Gaddafis Truppen nahmen derweil die Stadt Misrata auch das ganze Wochenende wieder mit Grad-Raketen unter schweren Beschuss. Nach Angaben lokaler Ärzte starben am Samstag und Sonntag mindestens 30 Menschen, mehr als je zuvor. Trotzdem gelang es den Rebellen offenbar, entlang des seit Wochen heftig umkämpften Tripolis-Boulevards die Oberhand zu gewinnen. Nach eigenen Angaben konnten sie die meisten Scharfschützen Gaddafis von den Hochhausdächern der 300.000 Einwohner zählenden Stadt vertreiben oder gefangen nehmen. Auch das städtische Krankenhaus und der zentrale Marktplatz sind wieder unter Kontrolle der Aufständischen.
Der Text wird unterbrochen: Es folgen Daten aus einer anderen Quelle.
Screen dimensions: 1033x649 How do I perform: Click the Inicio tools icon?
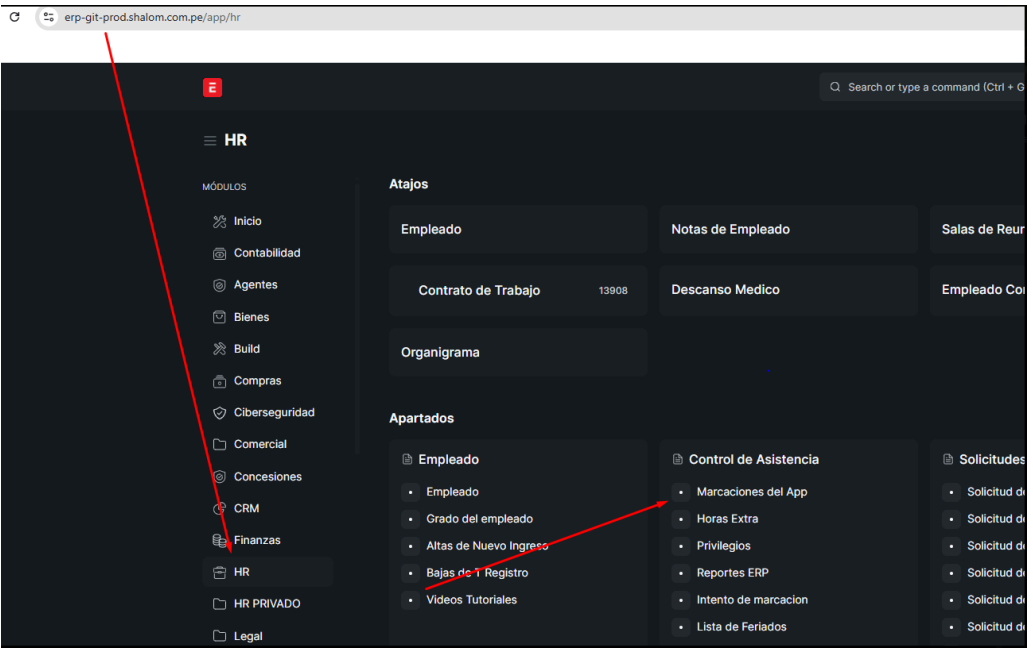coord(220,221)
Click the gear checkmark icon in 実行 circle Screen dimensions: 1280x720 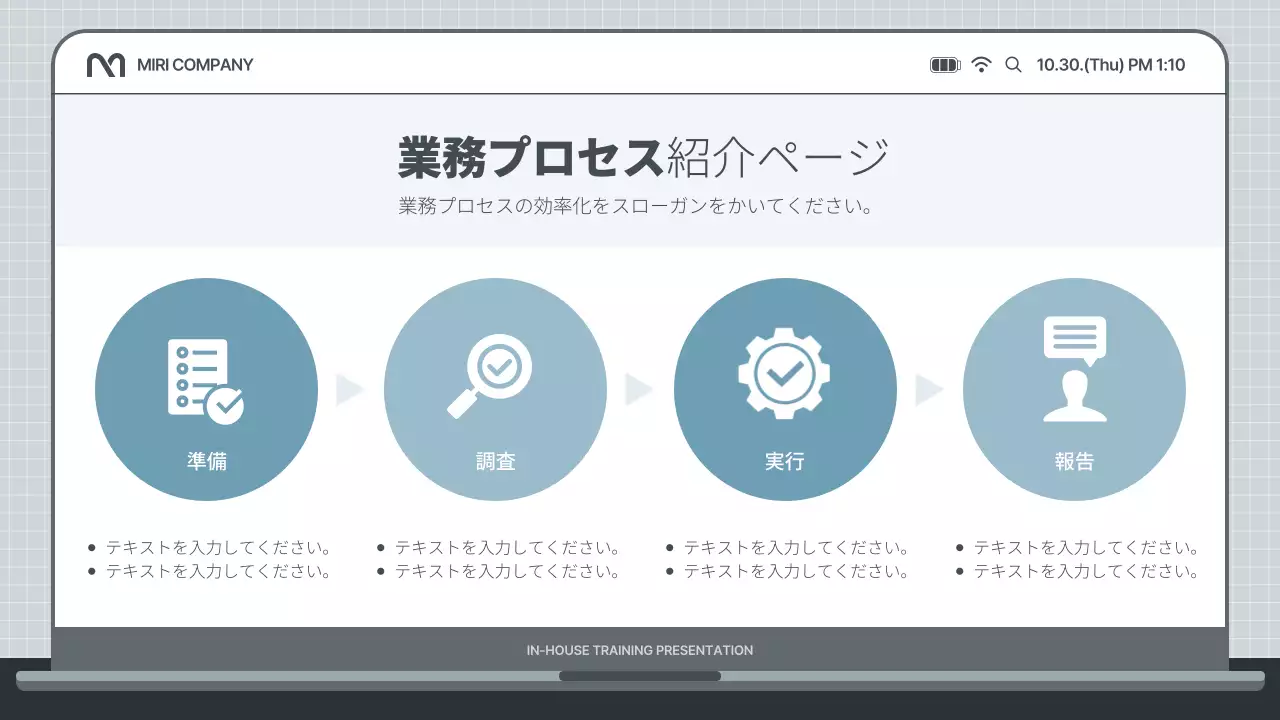tap(785, 372)
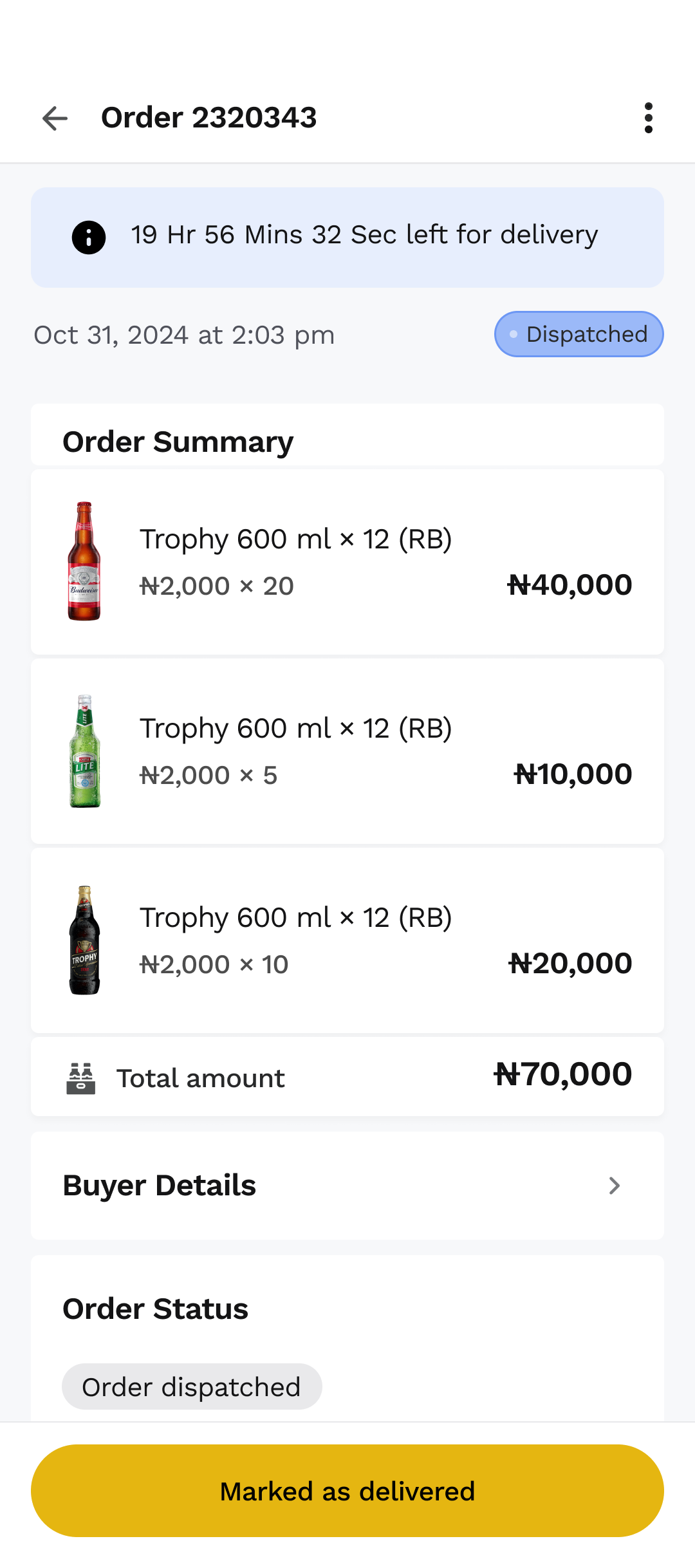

Bisher hatten die Ärzte die Verwundeten der Rebellen in kleinen, auch teilweise provisorischen Krankenstationen in der Nähe des Hafens behandeln müssen.

Von den Aufständischen gefangene Soldaten Gaddafis berichteten gegenüber BBC, die Moral in der Truppe sei schlecht. Viele würden gerne desertieren, hätten aber Angst, von den Rebellen hingerichtet zu werden. Am Samstag hatte das Regime durch seinen Vizeaußenminister Khaled Kaim ankündigen lassen, die Armee habe sich aus Misrata zurückgezogen und den Beschuss der stark zerstörten Stadt eingestellt. In Wirklichkeit jedoch stehen Gaddafis Truppen weiterhin am westlichen Standrand und beschießen die Wohnviertel durch Raketenwerfer. Eine dieser Kriegsmaschinen war am Samstag durch den Angriff einer amerikanischen Drohne zerstört worden, die nach der Ankündigung der Vereinigten Staaten in der letzten Woche erstmals über Libyen zum Einsatz kam.

Der Präsident des Provisorischen Nationalrates in Benghazi, Mustafa Abdel Jalil, reiste derweil nach Kuwait, was den Aufständischen einen Kredit von 120 Millionen Euro für Gehaltszahlungen zusagte. Viele Angestellte haben seit zwei Monaten kein Geld mehr erhalten, weil die Provisorische Regierung nicht über genügend Finanzmittel verfügt. Der Provisorische Nationalrat ist bisher nur von einer Handvoll Staaten als offizielle Regierung Libyens anerkannt, aus der arabischen Welt allein von Katar.

Jalil bestätigte, dass die Aufständischen inzwischen Waffen von "Freunden und Verbündeten" bekämen, weigerte sich aber, die genaue Herkunft der Lieferungen anzugeben. Die Rebellen in Misrata werden schon länger von Benghazi aus mit Waffen und Munition versorgt, die libysche Kapitäne mit kleinen Fischtrawlern oder Küstenmotorschiffen dorthin schaffen.